# Task statement:
Reproduce the rows starting at the line containing "You are a GUI" and ending at the end of the rows, requests included, with every coordinate in the answers multiplied by 2.5 and rounded to the nearest whole number, halves rounded up. Omit the pictures.

# Records provided:

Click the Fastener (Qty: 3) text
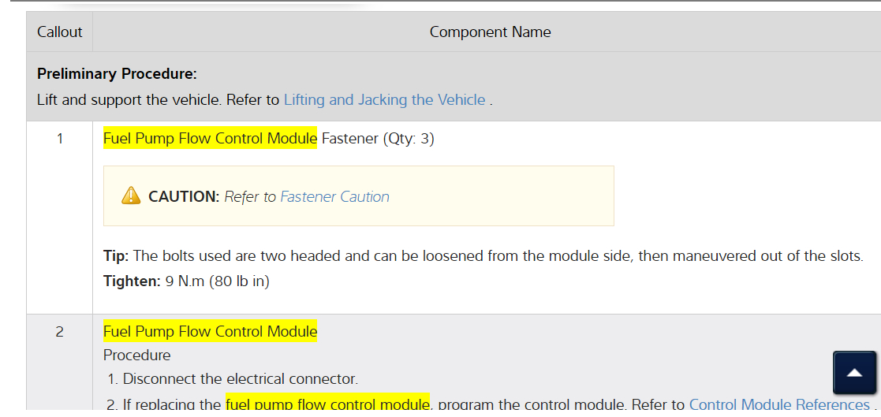point(378,140)
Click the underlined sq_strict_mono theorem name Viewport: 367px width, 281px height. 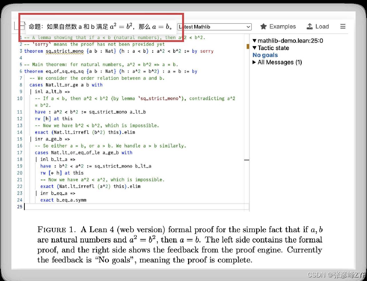point(65,51)
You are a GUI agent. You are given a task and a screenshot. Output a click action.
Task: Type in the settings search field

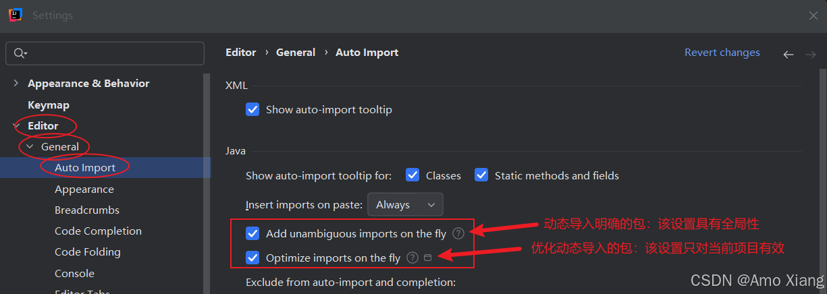(111, 53)
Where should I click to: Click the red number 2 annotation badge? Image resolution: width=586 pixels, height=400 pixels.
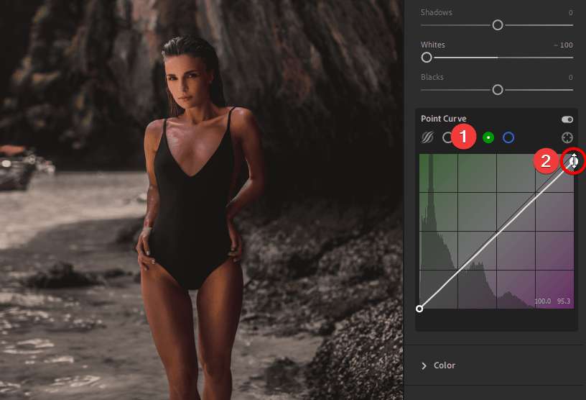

# The completed task:
You are a GUI agent. You are given a task and a screenshot. Output a click action.
Task: Type in the settings search field

(278, 133)
Where should I click to: Click the red number 2 annotation badge? Image resolution: width=586 pixels, height=400 pixels.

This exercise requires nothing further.